Puis, en 2000, Ruvkun a publié des recherches montrant que les microARN sont présents dans tout le règne animal, y compris chez les humains et même chez certains virus.

« Ce n’est pas seulement quelque chose d’étrange que font les vers, mais en fait, tous les animaux et toutes les plantes en dépendent totalement pour leur développement et leur fonctionnement normal », a déclaré Miska.

On pense désormais que plus d’un millier de gènes répondant aux microARN se trouvent dans le corps humain.

Comment cela pourrait-il nous aider ?

De nombreux nouveaux traitements et tests utilisant des microARN sont en cours d’essai, mais aucun n’a été largement disponible.

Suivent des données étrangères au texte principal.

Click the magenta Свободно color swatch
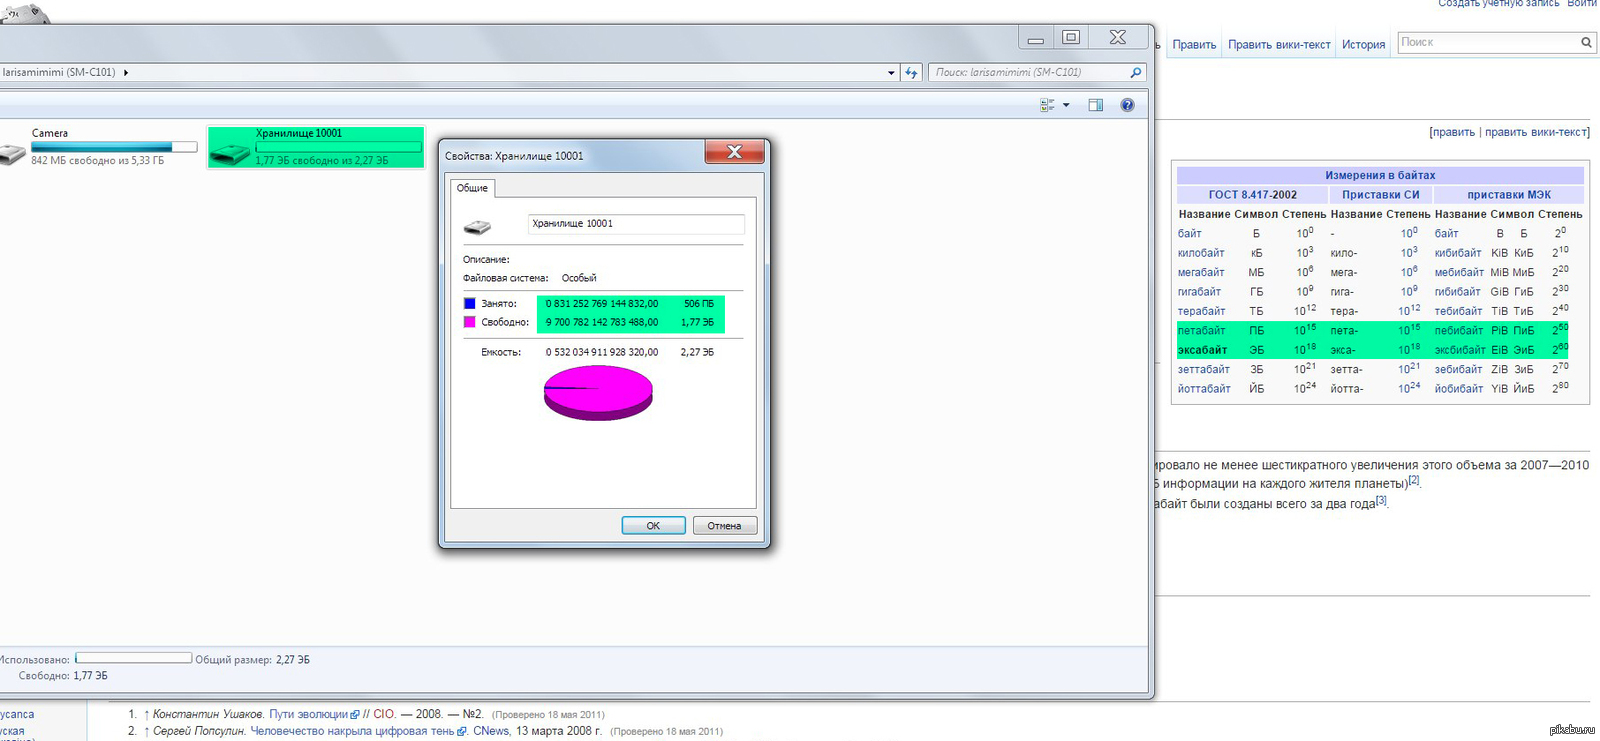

« Bien qu’il n’existe pas encore d’applications très claires dans les microARN, les comprendre, savoir qu’ils existent, comprendre leurs réseaux de contre-régulation, est toujours la première étape », a déclaré Gunilla Karlsson Hedestam de l’Institut Karolinska aux journalistes à Stockholm.

Les microARN sont particulièrement prometteurs pour lutter contre le cancer, car certains de ces commutateurs « agissent comme un suppresseur de tumeur, freinant ainsi la division inappropriée des cellules », a déclaré Miska.

D’autres, quant à eux, provoquent « la division des cellules, ce qui peut conduire au cancer », a-t-il ajouté.

Étant donné que de nombreux virus utilisent des microARN, plusieurs médicaments antiviraux en sont à différents stades de développement, notamment contre l’hépatite C.

Un facteur qui complique la situation est que les microARN peuvent être instables.

Mais les scientifiques espèrent également pouvoir les utiliser comme test appelé « biomarqueur », qui pourrait par exemple révéler de quel type de cancer un patient pourrait souffrir.

Et ensuite ?

Il semble également probable que les microARN pourraient être impliqués dans l’évolution de notre espèce, a déclaré Miska.

« Il semble très probable que les microARN jouent un rôle important dans la différence entre le cerveau humain et celui des autres primates », a déclaré Miska.

Bien que le cerveau humain soit difficile à étudier, Miska espère que les recherches futures permettront d’en découvrir davantage.